Picture Source: RAIB Rail Accident Report (Crown Copyright)
Through failure and cock-up, the system of work proved deficient in several regards. RAIB characteristically audited everyone’s actions against the stated requirements and found a number of non-compliances. But yet again the Branch has been unwilling to dig deeper in search of the fundamental causes, so I won’t distract you by regurgitating its conclusions.
The seeds for this incident were sown years before with Rimini’s implementation. This removed responsibility for planning safe systems of work from the COSS, giving it instead to office-based staff, many of whom had high workloads and little on-track experience. As a result, it was approached largely in a binary manner, the choice of safe system being unduly influenced by the emphasis placed on green zone working as the preferred method of protection and a deep-seated misunderstanding over the application of green/red zone rules when lines are blocked. Inappropriate safe systems were sometimes specified purely to make green zone usage statistics look better.
Allied to this, the COSS’s ultimate authority for on-site safety was blurred by an instruction that required managerial permission to be sought for any degradation of the plan. Over time, this has induced a mindset shift whereby many COSSs now see their role as being merely to implement whatever is stipulated in the pack, come what may. Not many have the courage to ring the office and challenge approved paperwork, even if they have doubts about it. Exacerbating this situation, through lack of practice, is a weakening of their proficiency in developing safe systems for themselves. You can’t successfully evaluate a plan if you’re no longer able to formulate one yourself. It’s all very well being assessed as competent in an online test; it’s different altogether when you’re working under time constraints in the field and your mates’ lives depend on you getting it right.

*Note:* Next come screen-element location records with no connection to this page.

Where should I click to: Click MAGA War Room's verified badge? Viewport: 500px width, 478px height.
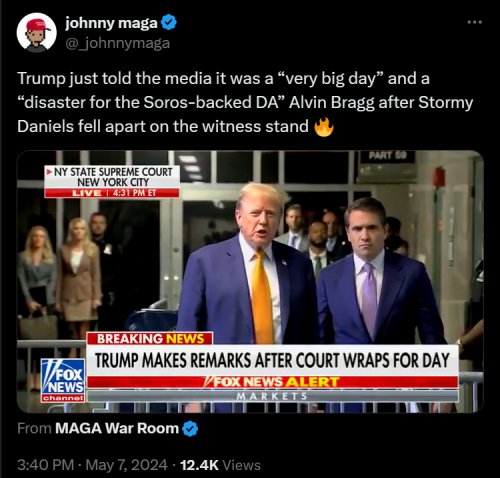tap(190, 429)
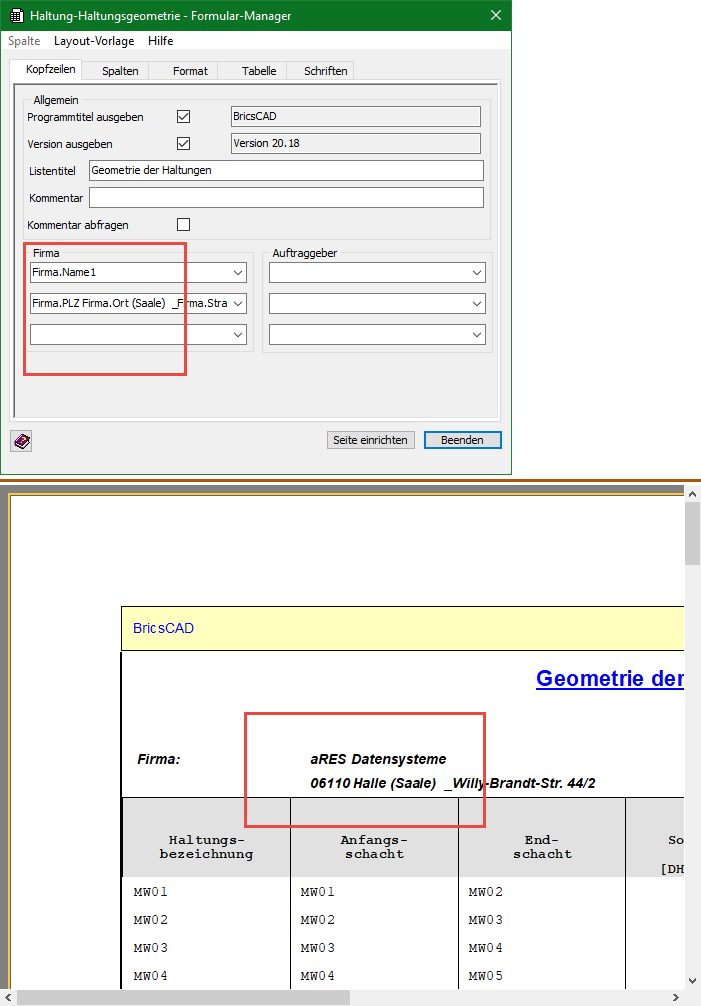701x1006 pixels.
Task: Click the horizontal scrollbar left arrow
Action: 8,997
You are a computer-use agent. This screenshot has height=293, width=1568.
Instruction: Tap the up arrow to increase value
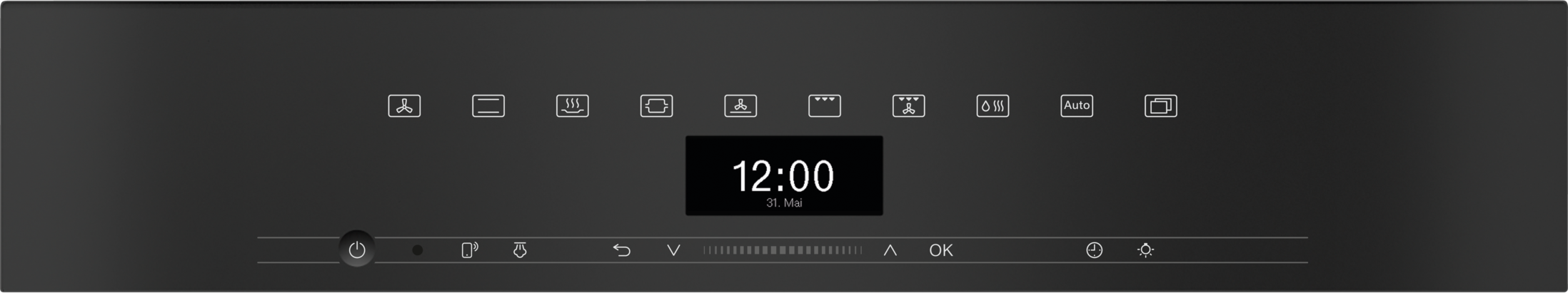click(890, 250)
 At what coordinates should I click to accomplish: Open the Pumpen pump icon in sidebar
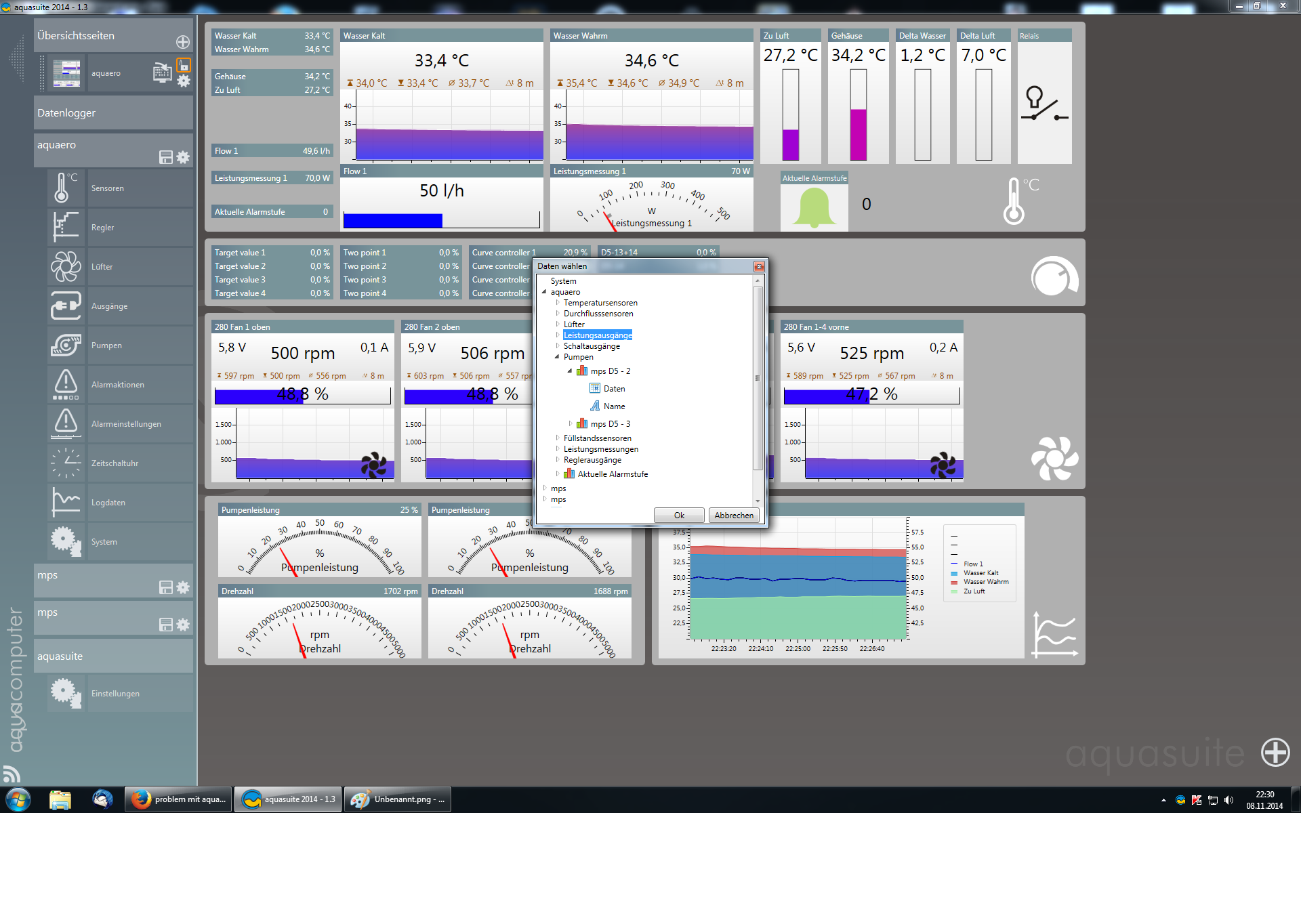pos(66,345)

The COSS at Roydon was let down by systemic failure: circumstances contrived to put him in a perilous situation which he didn’t have the skills to recognise and disarm. The fundamental principles behind Rimini remain absolutely sound: plan the job, resource the plan, deliver the safest protection. But the devil is in the detail. Rimini and its successors loosened the COSS’s ‘ownership’ of their safe system, left them lacking appropriate planning disciplines and robbed of vital knowledge. Those are wrongs that need righting before the next breakdown has more lasting consequences.
As he recovers from his experience, we ought to spare a thought for the S&T worker who was struck a glancing blow by a train near Poole Station on 12th July. An employee of MGB Engineering, the man had been working in a lineside cabinet about 415 yards London side of the station, but needed some extra equipment. He was walking alone back to the access gate - alongside the Up line - when he was hit from behind by a step on the leading coach of a Bournemouth to Poole train. This had approached on the Down line but crossed over shortly after passing the cabinet. Fortunately only minor injuries were sustained.
RAIB’s investigation is looking into the planning of the safe system and whether all members of the group were aware that bidirectional working was permitted over a short section of the Up line where the accident occurred.
On this occasion, the inquiry’s conclusions should be worth reading. On its face, the event has “one of those things” written all over it, but RAIB’s aversion to people being near points on open lines will probably provoke more disproportionate proposals. Sooner or later, the Safety Taliban will succeed in shutting the railway down altogether for even the most benign of activities.